You must book in advance; only on arrival at the Artangel office are you told the address. You are handed keys to the houses, given directions and sent on your way. I feel oddly abandoned by this.
I let myself in, wondering who I am to be letting myself into someone else’s house.
Shutting the door, I’m thus already a little nervous. The narrow corridors are claustrophobic. I hesitate in the doorway but my awareness that I only have 20 minutes to see both houses (one of several conditions of viewing) forces me on.
In the second house, I feel slightly braver. I wondered in the first house whether I was ‘allowed’ to interact with the inhabitants of the houses but felt too oppressed. In an embarrassingly quavery and hesitant voice, I hail the woman in the kitchen.
She ignores me. I’m not sure whether I want her to respond, as that would indicate that I belong in this world.
A world where violence seems to lurk at every edge.
There’s the terrifying sexual graffiti in the attic, visible only through the keyhole of locked door with, most worryingly, a locked child-gate placed in front of it. Was a child kept here? Does this connect to the secret passage and its grim destination?
On the other hand, being ignored has the effect of making me feel like a ghost, condemned to witness and absorb the horror but with no scope for action. Neither option appeals.
Die Familie Schneider is a masterfully manipulative environment. The control and direction of every minute detail is complete and unyielding.

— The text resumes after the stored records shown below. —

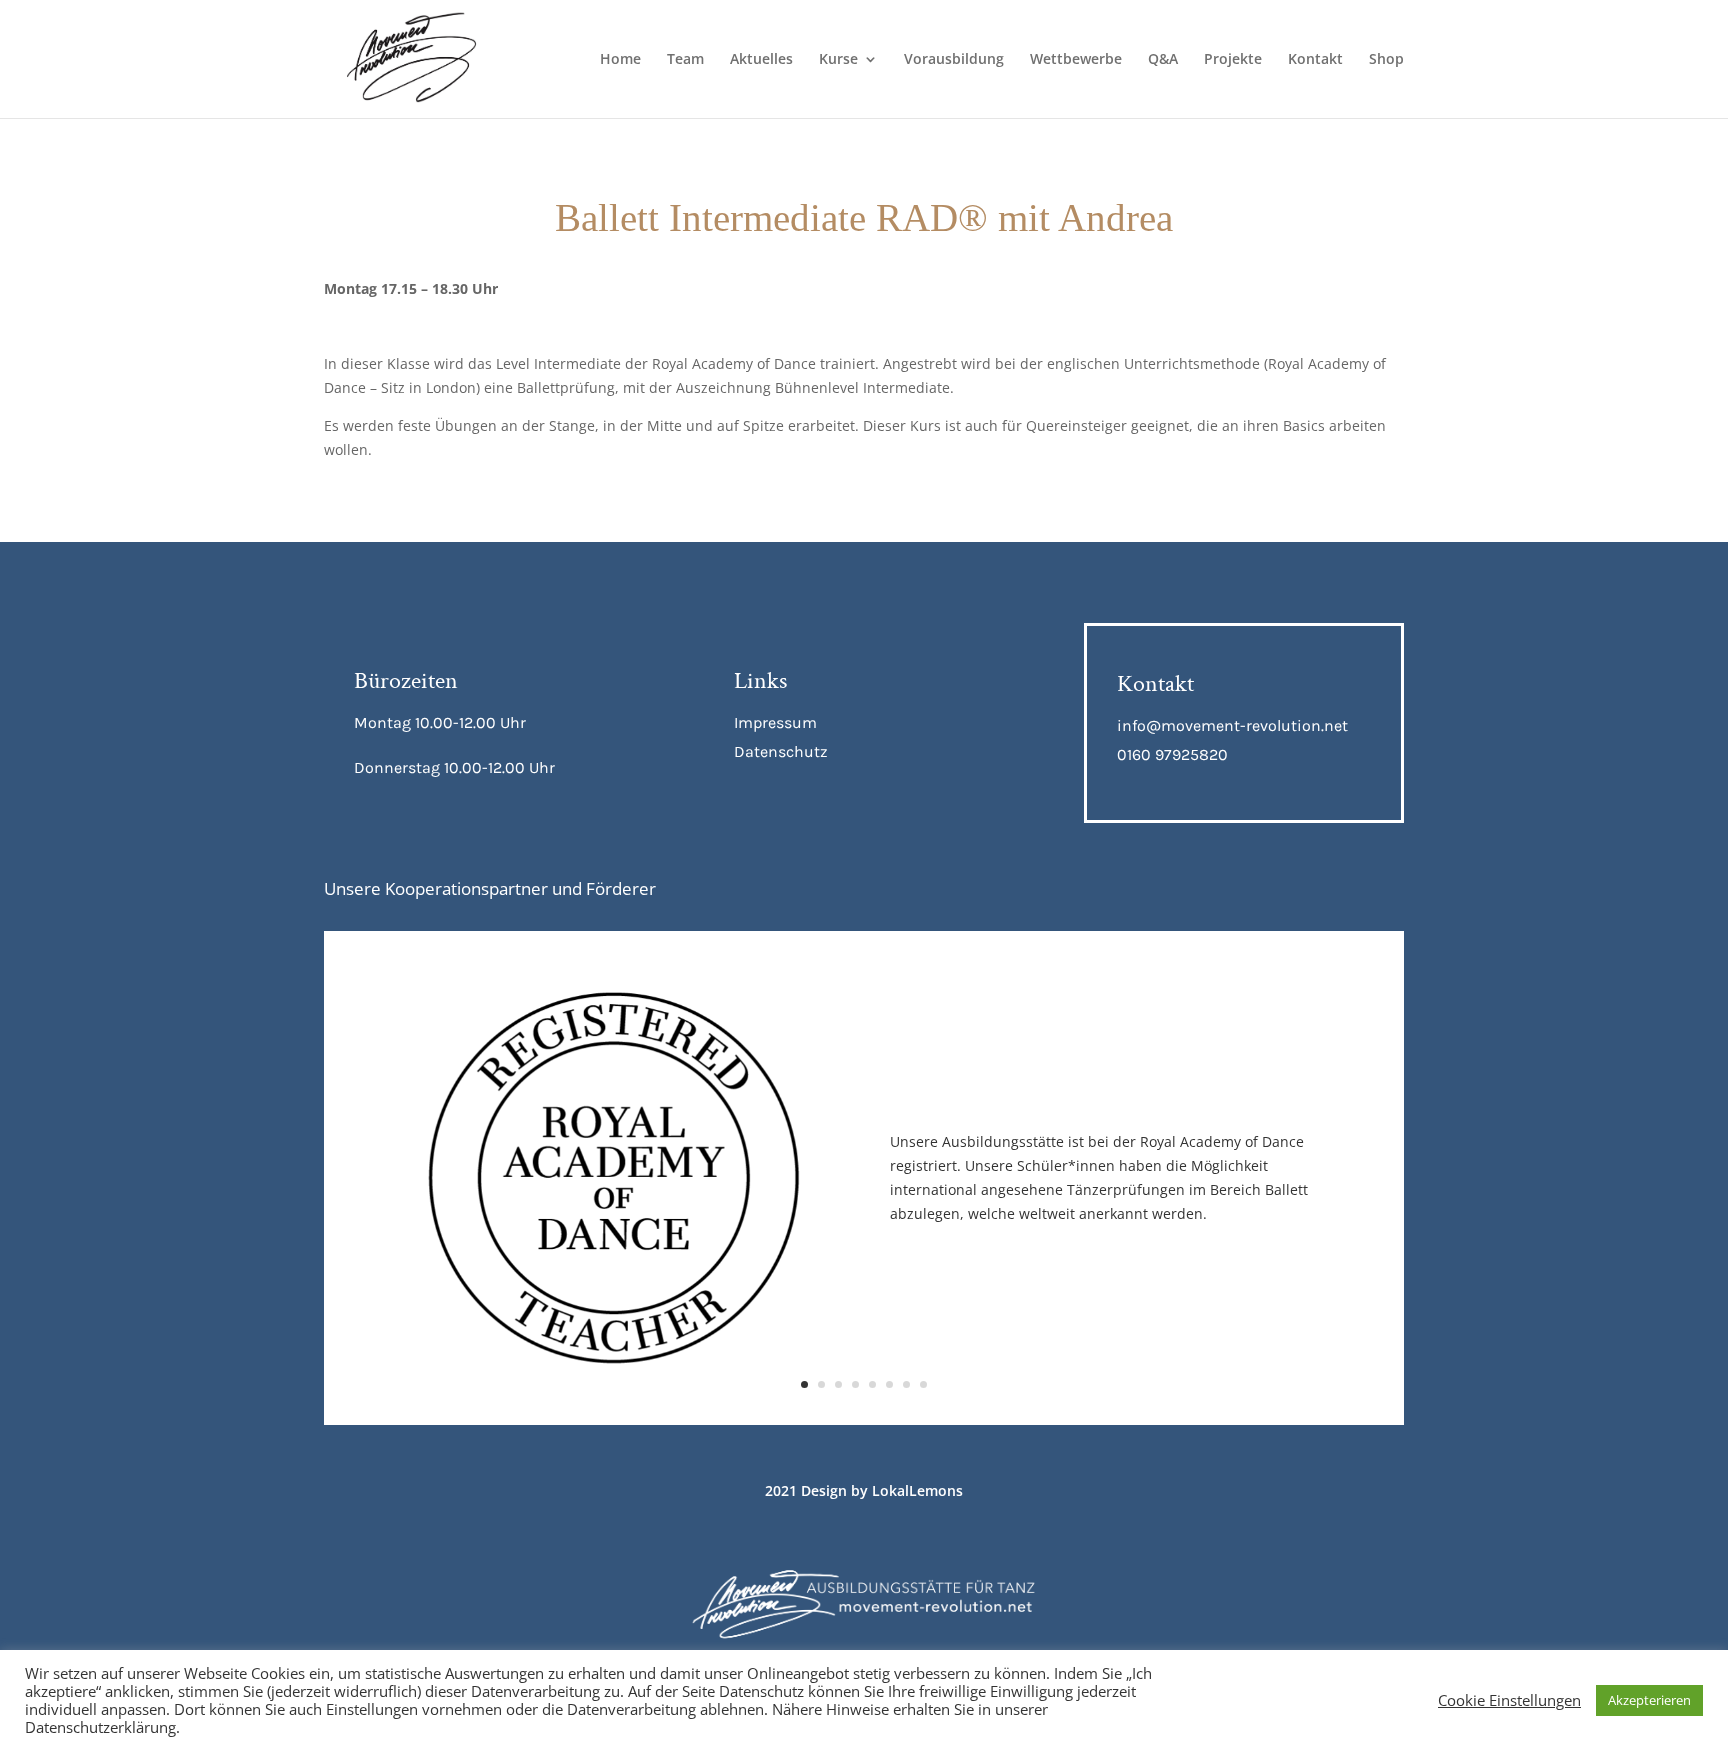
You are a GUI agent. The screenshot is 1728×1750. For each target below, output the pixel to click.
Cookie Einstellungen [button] (1509, 1700)
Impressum (775, 722)
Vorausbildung (954, 60)
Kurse (838, 60)
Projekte (1233, 60)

Schneider’s precise instructions leave the outside of the houses untouched, presenting a normal face to the world in a metaphor disturbingly easy to connect to narratives of child abuse, serial murder and genocide. Unwelcome names come to mind: Fred and Rosemary West, Anne Frank, Myra Hindley and Ian Brady.
The Whitechapel location makes associations with Jack the Ripper impossible to resist. There’s an inescapable feeling that I’ve just missed some horrific event, or that violence has been perpetrated here.
I heard footsteps from my horrified vantage point near the attic, they were terrifying. Thinking now, it was probably merely another visitor.
Downstairs and into a tiny room, claustrophobic with its low ceiling. The carpeting muffles all sound. A pile of sweets and biscuits suggest that the possible presence of a child. In this muffling, tomb-like space, it’s a chilling touch.
As is the total refusal of personal details. In one room a picture is turned to the wall, in the hallway nails jut from the wall as if others have been removed.
The suffocating and tacky bedroom comes complete with nasty surprise, the bathroom forces us into unbearable voyeurism.
Schneider calls himself a sculptor; his medium is space. He re-makes structure to manipulate the spaces within and thus, our experience of the world. It’s a powerful practice.
Talking with the Artangel staff, we agree that on leaving, your worldview has been ‘Schneiderised’. You’re inclined to attribute sinister motivations, to wonder what’s going on behind apparently ‘normal’ facades. It’s an incredibly powerful, and perhaps unique, experience. Go see it and find out what I haven’t told you. There’s much more.